- [Stated task A]:
Answer these about the passage on Dutch immigrants:
(i) From which country did the great-grandfather sail to New York?
(ii) What flowers bloomed in the immigrants' gardens?
(iii) In what town was the Christian School that received arson threats?
- [Stated task B]: Reproduce word for word the part of the passage on Dutch immigrants starting with "The Dutch immigrants" and going on through "everyone welcomed them.".
- [Stated task C]: Write the next part of the passage on Dutch immigrants in Iowa, continuing from its last sentence.

- [Text shown]:

-----

Engage

We Were All Foreigners

Lady Liberty looked on as the immigration officer stamped my great-grandfather’s passport at Ellis Island. He had sailed across the Atlantic Ocean from the Netherlands to New York. He ultimately settled in central Iowa. Other ancestors had immigrated before him and their reasons varied. Many simply wanted a better place to raise families. Others fled Europe to escape the atrocities of the Great World War.

The Dutch immigrants built homes, planted crops, started bakeries, and established churches. Frugal, yet tidy, their gardens bloomed with tulips from their European homeland. But their lives were not without struggle or prejudice. Not everyone welcomed them.

During the First World War (when the Allied Forces were fighting against the Central Powers of Germany, Austria-Hungary, and the Ottoman Empire), rumors spread that the Christian School in Sully, Iowa was teaching the Dutch language to students. The school received arson threats and, though the community guarded the school nightly, the arsonists achieved burning a section of the school. The specific reason for the hate crime is undocumented. Perhaps, because the Dutch language sounded so much like German, the arsonists feared the Dutch people were German sympathizers.

-----

- [Material]:

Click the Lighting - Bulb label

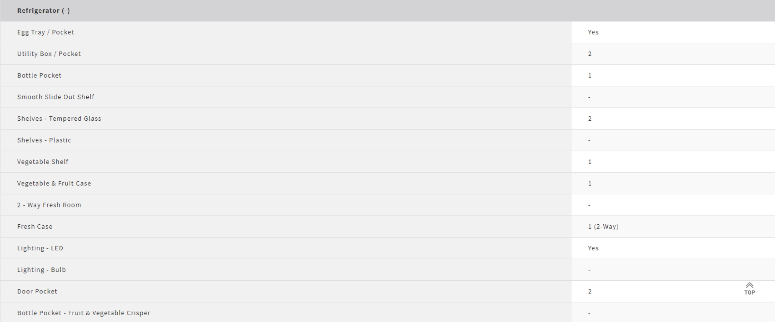pos(42,270)
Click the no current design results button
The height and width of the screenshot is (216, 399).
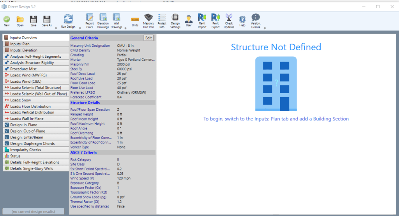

-----

- [Expected answer A]:
(i) The Netherlands
(ii) Tulips
(iii) Sully, Iowa

- [Expected answer B]:
The Dutch immigrants built homes, planted crops, started bakeries, and established churches. Frugal, yet tidy, their gardens bloomed with tulips from their European homeland. But their lives were not without struggle or prejudice. Not everyone welcomed them.

- [Expected answer C]:
Nearly one hundred years have passed since that crime. Nowadays we have no fear of those who speak Dutch. “Times have changed,” we say. Or have they?

Consider for a moment if Jesus and his Galilean disciples were to visit your church, your town, or move into your neighborhood. Would you invite them into your home, into your life, into your church? Or—because of their dark features, thick accents, and uneducated Galilean status—would you judge them and turn them away? (John 1:46; Matt. 26:73)

How does God see men and women of different cultures?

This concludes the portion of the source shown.